-- start RECORD SET --
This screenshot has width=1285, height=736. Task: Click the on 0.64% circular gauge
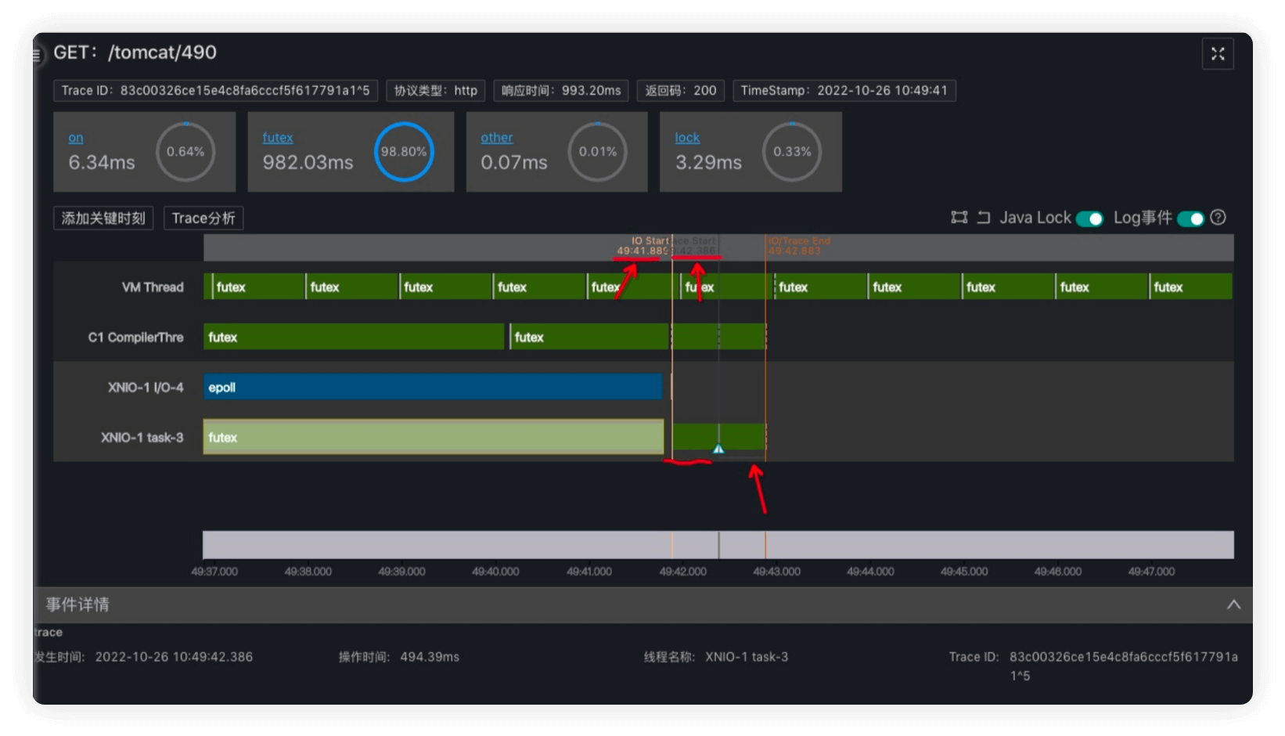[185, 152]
-- end RECORD SET --
-- start RECORD SET --
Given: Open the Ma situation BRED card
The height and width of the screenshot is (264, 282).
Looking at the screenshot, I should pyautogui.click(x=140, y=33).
-- end RECORD SET --
- REQUIRED TASK:
Arrange everything from the line containing "Given: Open the Ma situation BRED card" down to the line containing "Looking at the" as a two-column CSV with the columns text and answer. Each answer goes in answer and the lines before it go in text, with every field quoted and line breaks replaced by spaces.

- OUTPUT FOR THIS EXERCISE:
text,answer
"Given: Open the Ma situation BRED card The height and width of the screenshot is (264, 282).","Looking at the screenshot, I should pyautogui.click(x=140, y=33)."